The hotel suites, which are 680 to 700 square feet and contain full kitchens and living areas, are on the bottom, the condo units, with modern interiors and private terraces, are on the top. Altogether, it’s a development unlike any other in Charlotte, but one that’s already been successful in Atlanta—twice. Novare Group is behind this one, too. It completes the master-planned full block between South Church and Mint streets, south of Martin Luther King Junior Boulevard.
Romare Bearden Park
Size: 5.5 acres
Highlight: The park is named for and inspired by iconic twentieth-century painter and collage artist Romare Bearden, who grew up near the site in the Brooklyn neighborhood, which was razed in the 1960s in a fit of urban renewal.
"There’s the old cliché from the nineteenth century," says urban planner and UNCC professor David Walters, "Frederick Law Olmstead used it and many others as well—he said, ‘Parks are the lungs of the city.’ " Meaning, they give it life. Finally, uptown Charlotte will have a true urban park. This beauty will be connected to Tryon Street by a block-long green promenade and will serve as the front entrance to the baseball stadium. Design details are still being worked out, but expect loads of public art, open green space, innovative landscaping, and a café. "We also refer to [parks] as the green living rooms of the city," Walters says. "They’re where the city entertains itself."

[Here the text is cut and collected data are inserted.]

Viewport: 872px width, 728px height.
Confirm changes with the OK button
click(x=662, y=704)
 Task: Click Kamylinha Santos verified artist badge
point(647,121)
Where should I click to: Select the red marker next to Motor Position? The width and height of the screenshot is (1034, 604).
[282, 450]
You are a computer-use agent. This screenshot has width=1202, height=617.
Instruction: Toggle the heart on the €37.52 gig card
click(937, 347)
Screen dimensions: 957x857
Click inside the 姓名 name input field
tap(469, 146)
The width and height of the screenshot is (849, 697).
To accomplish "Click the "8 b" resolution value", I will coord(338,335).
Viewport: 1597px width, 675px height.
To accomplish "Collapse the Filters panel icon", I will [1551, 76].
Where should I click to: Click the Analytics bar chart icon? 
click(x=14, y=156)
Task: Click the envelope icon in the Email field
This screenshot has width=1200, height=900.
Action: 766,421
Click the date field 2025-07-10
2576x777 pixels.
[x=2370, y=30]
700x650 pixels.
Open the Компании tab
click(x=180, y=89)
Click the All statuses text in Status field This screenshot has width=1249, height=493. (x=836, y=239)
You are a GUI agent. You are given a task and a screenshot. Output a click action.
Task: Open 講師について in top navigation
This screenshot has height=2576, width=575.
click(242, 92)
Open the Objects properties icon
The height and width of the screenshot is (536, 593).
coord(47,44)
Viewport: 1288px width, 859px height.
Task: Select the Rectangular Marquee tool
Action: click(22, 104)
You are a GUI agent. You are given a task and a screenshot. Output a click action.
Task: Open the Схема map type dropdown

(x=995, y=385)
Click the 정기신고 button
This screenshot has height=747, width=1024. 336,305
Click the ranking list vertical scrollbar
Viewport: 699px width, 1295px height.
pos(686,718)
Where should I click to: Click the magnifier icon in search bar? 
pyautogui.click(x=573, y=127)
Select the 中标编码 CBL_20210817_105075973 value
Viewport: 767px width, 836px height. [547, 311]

Charlotte Knights baseball stadium
Size: estimated 10,000 seats
Opens: 2010 season
Highlight: Baseball comes downtown!
There are still one or two details to be ironed out, but it looks like CCCP President Michael Smith’s whopper of a land swap idea, which also involved Romare Bearden Park, several corporations, Charlotte-Mecklenburg Schools, Donald Trump (kidding), and the guy in the cubicle next to you (still kidding—probably), will actually fly. Once it soars, ground will break on a brand-new minor-league baseball stadium between the new park and Bank of America Stadium. Home plate will be at Mint Street and Martin Luther King Jr. Boulevard. Smith thinks the ballpark will spur plenty of new development on the surface parking lots that surround the site. The area is especially ripe for apartments, he says. "Think Wrigleyville," he says, evoking Chicago.